Nella Città di Dio, sant’Agostino racconta un celebre aneddoto: Alessandro Magno, dopo aver catturato un pirata, gli chiede con quale audacia osi infestare il mare. Il pirata risponde senza esitazione: “Con la stessa audacia con cui tu infesti la terra. Io con una piccola nave sono chiamato ladro; tu con una grande flotta, imperatore.”
In poche battute, Agostino rovescia il paradigma della giustizia storica e smaschera il principio pericoloso su cui si fonda la retorica della legittimazione del potere: non è la giustizia a decretare la liceità degli atti, ma la forza, la scala e il successo. Non chi ha ragione, ma chi vince scrive la morale. La storia non premia i giusti, ma i più forti, e spesso traveste le conquiste con abiti di nobiltà posticcia.

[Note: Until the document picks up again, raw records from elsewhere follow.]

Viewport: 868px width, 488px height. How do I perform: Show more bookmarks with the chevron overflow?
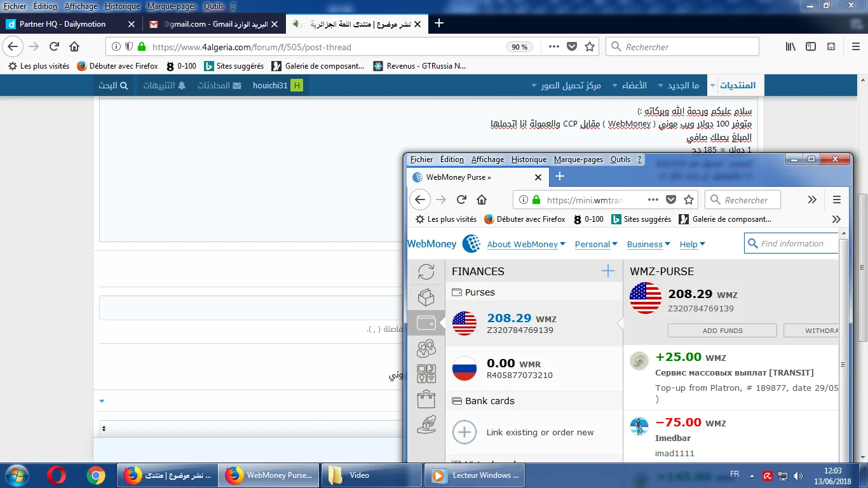tap(836, 219)
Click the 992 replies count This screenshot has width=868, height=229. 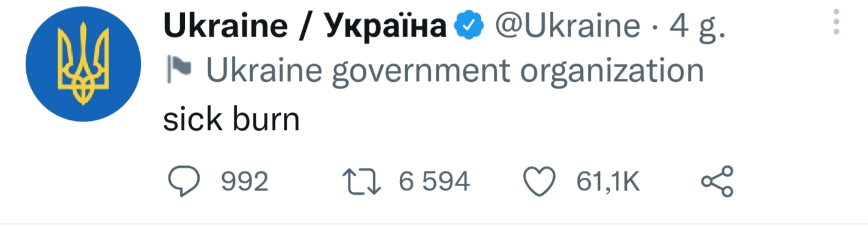point(244,182)
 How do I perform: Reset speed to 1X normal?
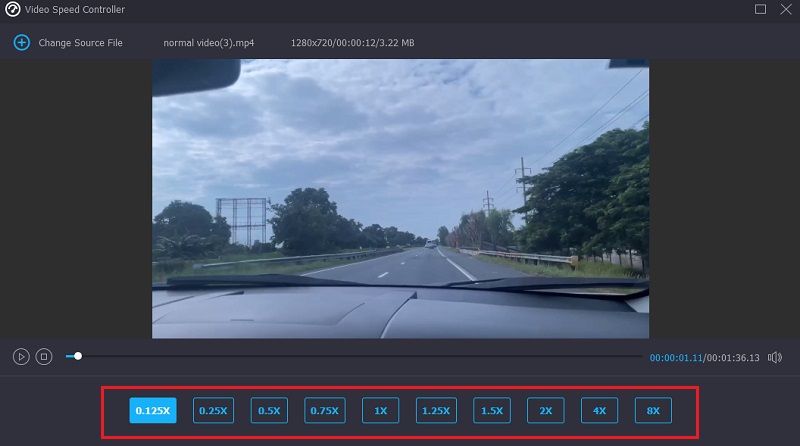381,410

Agostino, con la lucidità di un pensatore che ha attraversato la caduta dell’Impero Romano, invita a guardare oltre le apparenze del dominio. Il suo racconto non è solo una critica al potere politico, ma una provocazione etica e spirituale: quando il potere si autocelebra come giustizia, la coscienza deve imparare a distinguere, a discernere, a resistere.
Oggi, in un tempo saturo di narrazioni vincenti, slogan seducenti e costruzioni mediatiche che rivestono di senso le sopraffazioni, abbiamo più che mai bisogno di uno sguardo capace di riconoscere la retorica del potere e di disinnescarla. E magari, come quel pirata, di farlo con l’arma sottile dell’ironia e della verità.